LA CORTE SUPREMA DI CASSAZIONE
SEZIONE SECONDA CIVILE
Composta dagli Ill.mi Sigg.ri Magistrati:
Dott. MANNA Felice – Presidente –
Dott. BELLINI Ubaldo – Consigliere –
Dott. COSENTINO Antonello – Consigliere –
Dott. FALASCHI Milena – rel. Consigliere –
Dott. DONGIACOMO Giuseppe – Consigliere –
ha pronunciato la seguente:
ORDINANZA
sul ricorso 22824-2019 proposto da:
U.J., domiciliato in ROMA, piazza Cavour n. 1, presso la cancelleria della Corte di Cassazione, difeso dell’Avv. Antonino Ciafardini, del foro di Pescara, che lo rappresenta con procura in calce al ricorso;
– ricorrente –
contro
MINISTERO DELL’INTERNO, in persona del Ministro pro tempore, rappresentato e difeso ex lege dall’Avvocatura Generale dello Stato e domiciliato sempre ex lege in Roma, via dei Portoghesi n. 12;
– resistente –
avverso il decreto n. 1531/2019 del Tribunale di L’Aquila, depositato l’11/06/2019;
udita la relazione della causa svolta nella camera di consiglio del 07/10/2020 dal Consigliere Dott.ssa Milena FALASCHI.

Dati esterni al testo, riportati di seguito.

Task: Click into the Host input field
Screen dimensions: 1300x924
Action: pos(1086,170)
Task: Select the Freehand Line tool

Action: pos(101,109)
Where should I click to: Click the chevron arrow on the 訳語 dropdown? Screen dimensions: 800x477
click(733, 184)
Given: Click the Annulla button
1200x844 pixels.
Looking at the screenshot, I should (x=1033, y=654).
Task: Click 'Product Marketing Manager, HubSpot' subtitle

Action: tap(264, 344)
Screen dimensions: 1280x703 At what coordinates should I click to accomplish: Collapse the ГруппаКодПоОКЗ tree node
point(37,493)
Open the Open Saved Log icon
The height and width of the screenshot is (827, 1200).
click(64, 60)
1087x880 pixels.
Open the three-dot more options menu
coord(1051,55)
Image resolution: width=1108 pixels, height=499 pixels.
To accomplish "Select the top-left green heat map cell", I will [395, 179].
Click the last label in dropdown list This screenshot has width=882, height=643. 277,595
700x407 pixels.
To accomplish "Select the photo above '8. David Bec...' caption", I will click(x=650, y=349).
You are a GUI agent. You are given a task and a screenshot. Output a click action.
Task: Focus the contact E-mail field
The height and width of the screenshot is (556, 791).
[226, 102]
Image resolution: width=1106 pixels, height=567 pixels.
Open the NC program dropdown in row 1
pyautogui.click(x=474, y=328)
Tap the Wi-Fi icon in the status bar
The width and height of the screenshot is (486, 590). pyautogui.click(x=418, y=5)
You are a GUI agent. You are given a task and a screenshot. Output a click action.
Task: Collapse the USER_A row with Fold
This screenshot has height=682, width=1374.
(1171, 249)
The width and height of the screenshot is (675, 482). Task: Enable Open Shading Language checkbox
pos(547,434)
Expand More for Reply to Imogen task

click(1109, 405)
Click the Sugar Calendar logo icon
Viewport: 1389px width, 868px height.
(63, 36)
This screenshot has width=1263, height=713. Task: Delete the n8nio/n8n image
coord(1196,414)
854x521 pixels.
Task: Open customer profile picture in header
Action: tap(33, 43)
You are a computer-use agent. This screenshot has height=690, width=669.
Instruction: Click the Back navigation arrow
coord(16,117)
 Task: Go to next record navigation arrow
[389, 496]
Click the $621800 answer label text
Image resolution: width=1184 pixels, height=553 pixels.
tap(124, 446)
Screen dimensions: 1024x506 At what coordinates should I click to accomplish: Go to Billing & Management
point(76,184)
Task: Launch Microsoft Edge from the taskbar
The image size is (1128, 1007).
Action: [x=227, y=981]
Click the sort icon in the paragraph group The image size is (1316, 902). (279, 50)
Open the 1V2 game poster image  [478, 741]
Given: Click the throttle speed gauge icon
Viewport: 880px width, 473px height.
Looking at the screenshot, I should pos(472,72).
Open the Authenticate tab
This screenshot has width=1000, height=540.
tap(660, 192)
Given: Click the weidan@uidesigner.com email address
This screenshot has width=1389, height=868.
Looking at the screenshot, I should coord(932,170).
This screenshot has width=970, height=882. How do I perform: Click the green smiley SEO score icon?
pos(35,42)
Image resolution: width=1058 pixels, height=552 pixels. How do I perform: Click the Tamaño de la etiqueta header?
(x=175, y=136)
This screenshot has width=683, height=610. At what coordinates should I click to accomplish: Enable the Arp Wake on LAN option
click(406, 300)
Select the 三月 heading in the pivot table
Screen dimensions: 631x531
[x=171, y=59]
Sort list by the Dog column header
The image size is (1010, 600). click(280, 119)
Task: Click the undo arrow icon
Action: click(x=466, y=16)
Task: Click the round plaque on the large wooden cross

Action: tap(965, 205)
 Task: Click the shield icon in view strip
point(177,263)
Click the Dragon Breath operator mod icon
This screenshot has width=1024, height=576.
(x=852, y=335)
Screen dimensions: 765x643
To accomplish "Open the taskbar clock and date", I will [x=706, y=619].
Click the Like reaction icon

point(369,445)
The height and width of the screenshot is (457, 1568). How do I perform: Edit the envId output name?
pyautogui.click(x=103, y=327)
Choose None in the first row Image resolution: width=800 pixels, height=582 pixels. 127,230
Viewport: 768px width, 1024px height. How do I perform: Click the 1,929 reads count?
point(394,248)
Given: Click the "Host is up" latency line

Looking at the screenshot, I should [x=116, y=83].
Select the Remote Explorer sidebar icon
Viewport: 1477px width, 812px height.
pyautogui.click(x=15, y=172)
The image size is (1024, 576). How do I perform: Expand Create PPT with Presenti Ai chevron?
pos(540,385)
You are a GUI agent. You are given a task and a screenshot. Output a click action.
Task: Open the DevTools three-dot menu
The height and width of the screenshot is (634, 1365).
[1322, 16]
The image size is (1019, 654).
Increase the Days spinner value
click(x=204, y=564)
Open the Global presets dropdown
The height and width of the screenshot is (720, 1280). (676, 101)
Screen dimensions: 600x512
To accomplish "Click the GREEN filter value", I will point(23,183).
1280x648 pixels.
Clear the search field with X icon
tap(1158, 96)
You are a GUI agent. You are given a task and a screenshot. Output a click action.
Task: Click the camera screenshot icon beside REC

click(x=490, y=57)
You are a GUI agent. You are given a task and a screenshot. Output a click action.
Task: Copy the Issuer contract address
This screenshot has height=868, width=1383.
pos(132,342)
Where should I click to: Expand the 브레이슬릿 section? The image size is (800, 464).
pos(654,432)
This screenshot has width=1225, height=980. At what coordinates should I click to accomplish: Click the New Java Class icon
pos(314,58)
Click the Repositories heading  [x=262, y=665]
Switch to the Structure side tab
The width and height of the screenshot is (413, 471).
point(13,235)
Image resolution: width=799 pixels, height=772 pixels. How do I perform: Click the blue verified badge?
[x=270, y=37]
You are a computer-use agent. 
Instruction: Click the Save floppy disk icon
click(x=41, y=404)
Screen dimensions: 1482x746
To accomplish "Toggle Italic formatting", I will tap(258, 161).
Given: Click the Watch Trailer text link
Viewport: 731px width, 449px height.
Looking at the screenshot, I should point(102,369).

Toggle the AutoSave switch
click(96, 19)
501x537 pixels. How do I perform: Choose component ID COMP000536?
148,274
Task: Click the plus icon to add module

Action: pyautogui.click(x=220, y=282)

OSSERVA IN FATTO E IN DIRITTO Ritenuto che:
– la Commissione territoriale per il riconoscimento della protezione internazionale di Ancona con provvedimento notificato il 20 aprile 2018 rigettava la domanda del ricorrente volta all’ottenimento dello status di rifugiato, della protezione c.d. sussidiaria o in subordine di quella umanitaria;
– avverso tale provvedimento interponeva opposizione U.J., che veniva respinta dal Tribunale di L’Aquila con decreto dell’11.06.2019;
– la decisione impugnata evidenziava l’insussistenza dei requisiti previsti dalla normativa, tanto per il riconoscimento dello status di rifugiato quanto per la protezione sussidiaria e umanitaria, evidenziando, in primo luogo, che la vicenda narrata, di avere abbandonato il proprio Paese a seguito dell’uccisione del padre nel 2009, che era l’enogie (ossia il re) di ***** per mano dei membri della comunità di ***** (un villaggio vicino) a causa di dispute per alcuni terreni che il padre coltivava per la propria comunità, e poi del fratello minore, nel 2011, sempre ad opera degli abitanti di *****, episodio in cui lui era stato ferito alla coscia e alla spalla con un vetro di bottiglia, non era particolarmente attendibile, giacché dalla copia di un giornale *****, nel quale si parlava degli sviluppi delle indagini sull’omicidio avvenuto il ***** in danno del sovrano tradizionale del clan *****, U.S., emergeva che l’uccisione non era affatto dovuta a dispute per la coltivazione di terreni, ma da porre in connessione “con la guerra in corso per la corona di ***** che attualmente infuria tra la città di ***** e *****, un villaggio vicino a *****”. Dunque una lotta per la carica di sovrano tradizionale, per cui al momento non potevano più essere riscontrati per avere lo stesso ricorrente riferito che al momento il re del villaggio e suo fratello maggiore, con la conseguenza che la disputa per la corona dal lontano 2010 poteva ritenersi ormai sopita. Inoltre rilevava che provenendo il ricorrente dall'***** (in *****), dal rapporto COI redatto dal Dipartimento di Giurisprudenza di “Roma Tre” nel maggio 2018 risultava che vi era un progressivo miglioramento nelle condizioni di vita e le notizie relative alla sussistenza di un conflitto armato erano relative alla diversa zona del *****. Quanto alle informazioni del rapporto annuale 2017/2018 redatto da Amnesty International e relative a diffuse violazioni dei diritti umani, di arresti arbitrari, di trattenimenti illegittimi, di episodi di tortura e di maltrattamenti non determinavano una condizione di vulnerabilità del ricorrente, la cui storia personale non era segnata da episodi nei quali egli aveva dovuto confrontarsi con le criticità dell’impianto democratico del Paese di origine. Ne’ sussistevano i presupposti per potersi dire avvenuta l’integrazione del ricorrente in Italia, al di là dello svolgimento di saltuari lavori temporanei presso un vivaio;
– propone ricorso per la cassazione avverso tale decisione l’ U. affidato a quattro motivi;
– il Ministero dell’Interno intimato ha depositato solo “atto di costituzione” per eventualmente partecipare alla discussione.
Atteso che:
– con il primo motivo il ricorrente lamenta, ai sensi dell’art. 360 c.p.c., comma 1, n. 5, la nullità della sentenza di appello (rectius: del decreto del giudice di merito) per motivazione carente, contraddittoria e/o apparente per non essere percepibile il fondamento della decisione, perché recante argomentazioni inidonee, contraddittorie ed illogiche per giustificare il rigetto del gravame (rectius: dell’opposizione).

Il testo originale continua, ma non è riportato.